● Document section
<<<<
In this post, I’ll further examine the issues facing youth and our attempts to minister to them, especially given the model we continue to endorse.

The Agrarian/Industrial Issue

The social upheaval that led to the establishment of youth ministry came due to a need to secure the spiritual futures of young people leaving the family farm for the factories. Urban centers in the 19th century swelled with this influx of young men, who rapidly fell prey to the temptations of the city. They worked long hours in punishing conditions, and when they finally crawled out from under the industrial millstone, their thoughts weren’t on heaven. The term juvenile delinquent entered our language.

Today, the issue is not 17-year-old boys working 14-hour shifts in a primitive steel mill a hundred miles from mom and dad’s house. Nor is it those same boys farming their parents’ land. In essence, we’ve swept away both industry and the farm for our kids.

At one point in history, our children made the difference between life and death. Kids worked their parents’ farms and made them successful. Having children, and the more the better, ensured that a family could prosper.

But with a move from agrarianism to industrialization, the child as an important cog in the family machine waned. The death blow came from an unlikely source. With the farm replaced by the factory, our entire social model shifted. With any shift comes the inevitable shaking out, and Christians, who once saw the factory as the engine to spread a Christian empire across the globe, soon saw that the factories ground young people to dust. Then came the protests and discussions, and reforms put the child laborer out of work.

The factory killed the farm. And child labor laws killed the factory for our youth.

With no farm and no factory, what good was the young person? What did he contribute to the family’s survival?
>>>>
● Source data
<<<<
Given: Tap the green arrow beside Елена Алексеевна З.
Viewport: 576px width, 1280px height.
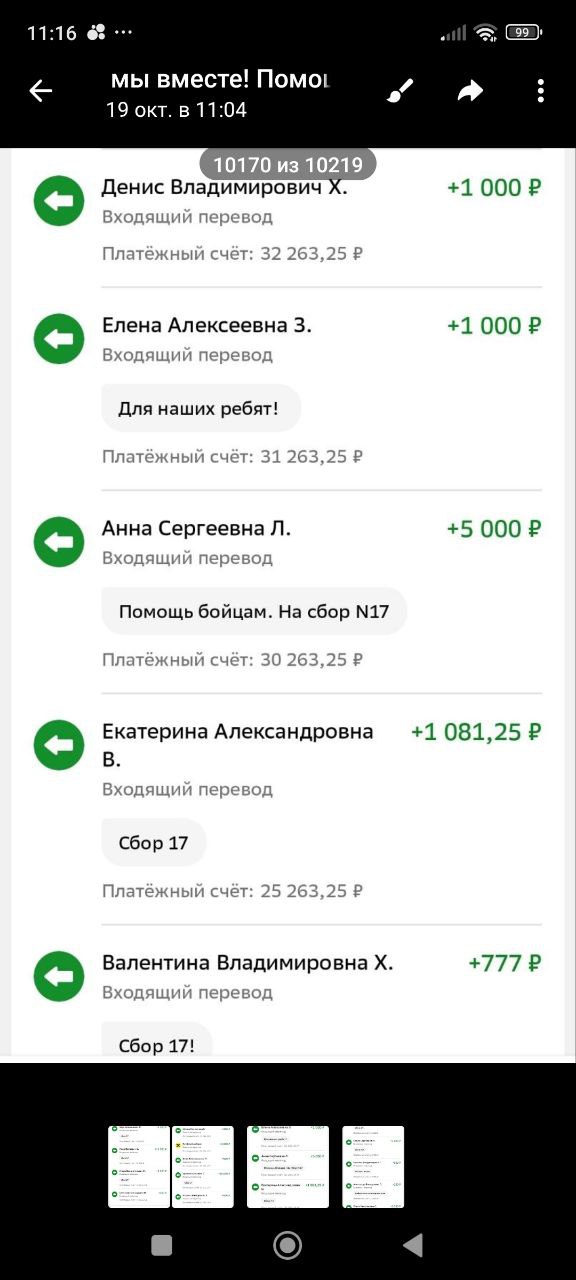Looking at the screenshot, I should [x=60, y=339].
>>>>
● To be done
#1 From the passage on youth ministry, extract the text between "The factory killed" and "the family’s survival?", inclusive.
#2 In the passage on youth ministry, which term does the author say entered our language after young men in 19th-century cities fell prey to urban temptations?

● Solutions in order
#1
The factory killed the farm. And child labor laws killed the factory for our youth.

With no farm and no factory, what good was the young person? What did he contribute to the family’s survival?

#2 Juvenile delinquent.